Hi guys, im looking for a list of Italian coffee brands. I was in a cafe in Spain recently and enjoyed a lovely Cortado, made with their Italian brand coffee, but cant for the life of me remember the brand.

Thanks for any help.


----------



## DavecUK (Aug 6, 2013)

shinsplint said:


> Hi guys, im looking for a list of Italian coffee brands. I was in a cafe in Spain recently and enjoyed a lovely Cortado, but cant for the life of me remember the name of the coffee.
> 
> Thanks for any help.


Well the best help I can give you is..don't bother, you can get even better coffees from your local UK artisan roasters. I don't think any of the large or even medium sized Italian brands are going to be fantastic. In part because of the way many will treat their coffee. A lot of them simply poke a hole in the foil bag to stop it exploding, no one way valve and coffee can be months old.


----------



## shinsplint (Oct 18, 2012)

I generally have the same attitude Dave, but I was surprised just how good this particular coffee was.

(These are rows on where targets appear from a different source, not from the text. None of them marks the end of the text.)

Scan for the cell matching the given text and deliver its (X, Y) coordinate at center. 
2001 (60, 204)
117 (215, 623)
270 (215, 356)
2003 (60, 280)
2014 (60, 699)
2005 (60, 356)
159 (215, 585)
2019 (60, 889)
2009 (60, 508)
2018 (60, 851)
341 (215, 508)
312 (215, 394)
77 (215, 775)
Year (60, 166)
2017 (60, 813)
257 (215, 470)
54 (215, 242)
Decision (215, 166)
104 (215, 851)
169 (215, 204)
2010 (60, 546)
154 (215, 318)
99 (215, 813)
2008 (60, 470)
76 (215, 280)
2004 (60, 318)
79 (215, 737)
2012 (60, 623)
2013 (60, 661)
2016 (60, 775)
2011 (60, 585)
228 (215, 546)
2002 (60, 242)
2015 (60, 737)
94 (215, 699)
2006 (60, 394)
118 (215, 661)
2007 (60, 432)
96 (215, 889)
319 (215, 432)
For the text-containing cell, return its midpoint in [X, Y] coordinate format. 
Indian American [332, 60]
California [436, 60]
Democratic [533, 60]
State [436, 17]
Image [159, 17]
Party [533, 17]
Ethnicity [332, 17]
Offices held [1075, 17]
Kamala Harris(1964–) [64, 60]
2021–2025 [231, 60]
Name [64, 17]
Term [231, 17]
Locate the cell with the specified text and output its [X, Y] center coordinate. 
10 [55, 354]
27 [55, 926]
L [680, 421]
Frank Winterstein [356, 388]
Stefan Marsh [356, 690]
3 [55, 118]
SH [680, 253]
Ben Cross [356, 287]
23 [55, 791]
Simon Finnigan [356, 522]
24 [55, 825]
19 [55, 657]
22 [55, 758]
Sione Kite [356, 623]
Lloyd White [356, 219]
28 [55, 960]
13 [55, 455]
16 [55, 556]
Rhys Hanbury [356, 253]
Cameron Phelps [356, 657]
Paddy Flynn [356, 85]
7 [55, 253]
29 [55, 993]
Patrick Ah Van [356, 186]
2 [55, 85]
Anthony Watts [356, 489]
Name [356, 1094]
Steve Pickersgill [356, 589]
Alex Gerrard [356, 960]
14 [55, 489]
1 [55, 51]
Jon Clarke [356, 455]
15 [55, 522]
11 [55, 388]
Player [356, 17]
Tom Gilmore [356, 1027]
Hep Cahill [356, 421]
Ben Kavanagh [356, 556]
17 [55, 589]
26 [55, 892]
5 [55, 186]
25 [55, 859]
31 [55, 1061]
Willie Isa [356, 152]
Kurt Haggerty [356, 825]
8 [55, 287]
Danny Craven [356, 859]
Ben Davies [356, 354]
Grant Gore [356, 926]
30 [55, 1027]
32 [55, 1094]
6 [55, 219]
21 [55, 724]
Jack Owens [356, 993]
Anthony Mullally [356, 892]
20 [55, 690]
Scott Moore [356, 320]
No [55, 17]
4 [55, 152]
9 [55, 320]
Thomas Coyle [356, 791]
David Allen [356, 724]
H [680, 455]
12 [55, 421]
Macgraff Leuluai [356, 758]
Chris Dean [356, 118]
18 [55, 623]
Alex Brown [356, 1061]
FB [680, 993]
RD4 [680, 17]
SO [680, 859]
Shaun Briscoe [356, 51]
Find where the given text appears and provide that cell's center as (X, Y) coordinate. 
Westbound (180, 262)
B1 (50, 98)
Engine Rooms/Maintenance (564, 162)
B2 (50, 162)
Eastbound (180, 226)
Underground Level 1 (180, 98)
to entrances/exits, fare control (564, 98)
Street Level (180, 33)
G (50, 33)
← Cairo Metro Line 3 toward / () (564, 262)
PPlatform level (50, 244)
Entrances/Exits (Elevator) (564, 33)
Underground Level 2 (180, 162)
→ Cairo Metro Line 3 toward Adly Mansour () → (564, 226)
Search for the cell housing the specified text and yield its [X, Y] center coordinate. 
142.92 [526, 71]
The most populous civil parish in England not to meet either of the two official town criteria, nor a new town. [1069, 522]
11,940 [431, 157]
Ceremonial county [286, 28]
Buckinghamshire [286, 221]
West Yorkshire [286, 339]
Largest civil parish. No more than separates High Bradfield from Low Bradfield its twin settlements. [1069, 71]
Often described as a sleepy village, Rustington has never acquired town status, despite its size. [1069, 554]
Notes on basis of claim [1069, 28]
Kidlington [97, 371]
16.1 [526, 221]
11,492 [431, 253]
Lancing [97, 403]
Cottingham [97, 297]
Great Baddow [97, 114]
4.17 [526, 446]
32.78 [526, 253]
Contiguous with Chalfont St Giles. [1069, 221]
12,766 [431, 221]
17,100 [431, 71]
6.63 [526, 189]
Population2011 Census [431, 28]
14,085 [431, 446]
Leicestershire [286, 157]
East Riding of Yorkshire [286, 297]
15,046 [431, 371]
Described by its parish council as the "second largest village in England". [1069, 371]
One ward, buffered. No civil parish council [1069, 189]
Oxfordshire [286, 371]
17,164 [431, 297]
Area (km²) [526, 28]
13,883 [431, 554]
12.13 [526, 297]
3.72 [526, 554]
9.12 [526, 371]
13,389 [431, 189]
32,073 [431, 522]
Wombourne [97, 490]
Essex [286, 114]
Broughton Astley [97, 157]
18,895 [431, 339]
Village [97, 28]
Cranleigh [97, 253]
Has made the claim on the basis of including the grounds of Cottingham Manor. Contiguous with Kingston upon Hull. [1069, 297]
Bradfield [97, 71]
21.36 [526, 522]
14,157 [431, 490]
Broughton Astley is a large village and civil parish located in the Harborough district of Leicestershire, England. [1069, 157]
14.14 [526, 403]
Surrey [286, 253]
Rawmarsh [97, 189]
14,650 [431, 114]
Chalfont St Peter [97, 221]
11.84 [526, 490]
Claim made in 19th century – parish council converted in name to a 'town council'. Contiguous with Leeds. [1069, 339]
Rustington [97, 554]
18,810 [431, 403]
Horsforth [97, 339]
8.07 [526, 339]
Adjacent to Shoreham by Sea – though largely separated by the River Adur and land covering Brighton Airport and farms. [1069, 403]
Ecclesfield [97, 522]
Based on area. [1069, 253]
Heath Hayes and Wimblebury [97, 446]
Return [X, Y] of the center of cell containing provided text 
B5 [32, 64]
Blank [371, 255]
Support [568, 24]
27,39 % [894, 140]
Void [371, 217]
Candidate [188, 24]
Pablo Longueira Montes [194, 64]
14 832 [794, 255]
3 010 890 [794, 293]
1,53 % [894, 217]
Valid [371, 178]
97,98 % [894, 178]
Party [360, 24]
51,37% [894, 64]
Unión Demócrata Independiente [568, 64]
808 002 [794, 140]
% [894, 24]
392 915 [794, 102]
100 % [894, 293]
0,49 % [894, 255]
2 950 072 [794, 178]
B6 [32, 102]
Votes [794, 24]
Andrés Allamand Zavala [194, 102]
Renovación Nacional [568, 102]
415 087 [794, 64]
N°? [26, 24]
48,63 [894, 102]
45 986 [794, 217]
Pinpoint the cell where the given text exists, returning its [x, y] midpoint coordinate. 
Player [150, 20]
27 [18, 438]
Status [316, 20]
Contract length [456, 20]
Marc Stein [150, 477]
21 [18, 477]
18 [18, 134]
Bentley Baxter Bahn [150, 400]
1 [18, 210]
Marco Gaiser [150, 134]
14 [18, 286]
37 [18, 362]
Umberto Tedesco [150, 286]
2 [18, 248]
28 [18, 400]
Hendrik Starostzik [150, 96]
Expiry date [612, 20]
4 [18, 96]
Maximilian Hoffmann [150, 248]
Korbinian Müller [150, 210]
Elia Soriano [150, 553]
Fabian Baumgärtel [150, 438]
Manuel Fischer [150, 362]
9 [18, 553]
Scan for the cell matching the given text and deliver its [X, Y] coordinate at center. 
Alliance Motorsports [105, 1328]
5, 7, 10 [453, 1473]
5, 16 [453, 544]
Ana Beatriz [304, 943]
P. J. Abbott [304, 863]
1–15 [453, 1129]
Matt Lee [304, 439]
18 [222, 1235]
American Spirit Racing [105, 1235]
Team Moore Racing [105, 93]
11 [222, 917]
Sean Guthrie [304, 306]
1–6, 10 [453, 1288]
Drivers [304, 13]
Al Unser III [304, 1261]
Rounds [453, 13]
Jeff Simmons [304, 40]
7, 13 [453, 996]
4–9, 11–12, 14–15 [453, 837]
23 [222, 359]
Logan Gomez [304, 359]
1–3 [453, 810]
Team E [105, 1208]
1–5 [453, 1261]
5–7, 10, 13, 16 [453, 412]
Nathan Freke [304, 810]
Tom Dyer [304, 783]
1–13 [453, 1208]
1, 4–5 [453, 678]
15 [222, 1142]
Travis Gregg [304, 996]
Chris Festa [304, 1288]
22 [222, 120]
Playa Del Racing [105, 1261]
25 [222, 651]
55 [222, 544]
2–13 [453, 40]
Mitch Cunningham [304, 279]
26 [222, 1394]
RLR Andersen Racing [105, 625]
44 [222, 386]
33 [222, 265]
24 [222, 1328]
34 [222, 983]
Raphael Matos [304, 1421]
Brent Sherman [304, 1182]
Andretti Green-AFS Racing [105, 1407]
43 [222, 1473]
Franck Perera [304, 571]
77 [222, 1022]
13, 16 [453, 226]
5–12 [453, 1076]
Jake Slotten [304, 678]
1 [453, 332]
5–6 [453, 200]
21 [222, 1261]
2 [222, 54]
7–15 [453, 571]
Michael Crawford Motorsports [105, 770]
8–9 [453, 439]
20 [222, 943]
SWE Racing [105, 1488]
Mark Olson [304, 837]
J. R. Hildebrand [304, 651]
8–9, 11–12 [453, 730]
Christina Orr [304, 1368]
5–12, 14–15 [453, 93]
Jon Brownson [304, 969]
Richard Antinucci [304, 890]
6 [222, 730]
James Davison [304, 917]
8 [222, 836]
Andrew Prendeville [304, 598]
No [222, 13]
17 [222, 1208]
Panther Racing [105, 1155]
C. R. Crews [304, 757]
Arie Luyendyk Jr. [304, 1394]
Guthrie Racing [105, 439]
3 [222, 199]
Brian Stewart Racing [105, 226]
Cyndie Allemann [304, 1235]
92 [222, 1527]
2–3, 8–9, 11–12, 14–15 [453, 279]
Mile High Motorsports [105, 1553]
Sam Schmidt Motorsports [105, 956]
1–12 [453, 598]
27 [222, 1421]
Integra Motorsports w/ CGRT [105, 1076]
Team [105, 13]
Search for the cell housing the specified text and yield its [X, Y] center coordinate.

I've only used Rave coffee for a few months now and said I wouldnt bother looking for anything else, its only this Italian stuff thats swaying me.


----------



## DavecUK (Aug 6, 2013)

shinsplint said:


> I generally have the same attitude Dave, but I was surprised just how good this particular coffee was.
> 
> I've only used Rave coffee for a few months now and said I wouldnt bother looking for anything else, its only this Italian stuff thats swaying me.


just don't.....don't...it could even be 40% robusta, which would be sad. However, do you remember anything about the packaging...anything at all.


----------